Erste Schritte hin zu einer sozial-ökologischen Energieversorgung
Im Gegensatz zu dem von Umwelt-NGOs oder den Interessenvertretern der Erneuerbaren Energiebranche noch immer oft vorgebrachten Vorurteil, Gewerkschaften wären Förderer fossiler Energieträger, zeigt sich in jüngster Vergangenheit ein anderes Bild. Das Thema erneuerbare Energien und Klimapolitik wurde auch in den österreichischen ArbeitnehmerInnenvertretungen aufgegriffen. Ihr zentrales Argument ist jedoch, dass die Transformation der Energieproduktion nicht nur ökologisch, sondern auch sozial verträglich gestaltet werden muss. Aus diesem Grund engagieren sich sie zusehends und insbesondere in der Energieerzeugung für eine Gestaltung dieses Prozesses.
Energie als gesellschaftliches Gut
Besondere Bedeutung sprechen sie dabei, neben dem Erhalt von Arbeitsplätzen und der Qualität der Beschäftigung, der Entwicklung eines neuen Verständnisses von Energie als zentrales gesellschaftliches Gut zu. Obwohl die soziale Dimension überwiegt, sind hierbei erste Ansätze der Verknüpfung sozialer und ökologischer Aspekte zu erkennen. Demokratische Kontrolle, öffentliche Investitionen und öffentliches Eigentum sollen eine gerechte Kostenverteilung des Umbaus der Energiewirtschaft auf erneuerbare Energieträger ermöglichen und Versorgungssicherheit durch die Förderung von Systemverantwortung bei allen betroffenen Akteuren stärken.

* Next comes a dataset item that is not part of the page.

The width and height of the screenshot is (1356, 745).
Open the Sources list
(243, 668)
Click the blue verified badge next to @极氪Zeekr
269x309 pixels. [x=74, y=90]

Aus einer solchen Perspektive eröffnen sich für die österreichischen ArbeitnehmerInnenvertretungen neue Spielräume und Wege hin zu einem demokratisch kontrollierten Energiesystem, welches ökologischen Anforderungen und einer sozial gerechten Versorgung mit Energiedienstleistungen entspricht.
Erste Ansätze in Richtung einer solchen thematischen Verschränkung sozialer und ökologischer Fragen äußern sich bereits in ihren Strategien und Positionen. Auch wenn diese Verschränkung nur implizit vorherrscht und noch nicht von den ArbeitnehmerInnenvertretungen selbst aktiv kommuniziert wird, bietet sie das Potenzial für eine zukünftige sozial-ökologische Neupositionierung der ArbeitnehmerInnenvetretung als wichtige Player im anstehenden Transformationsprozess.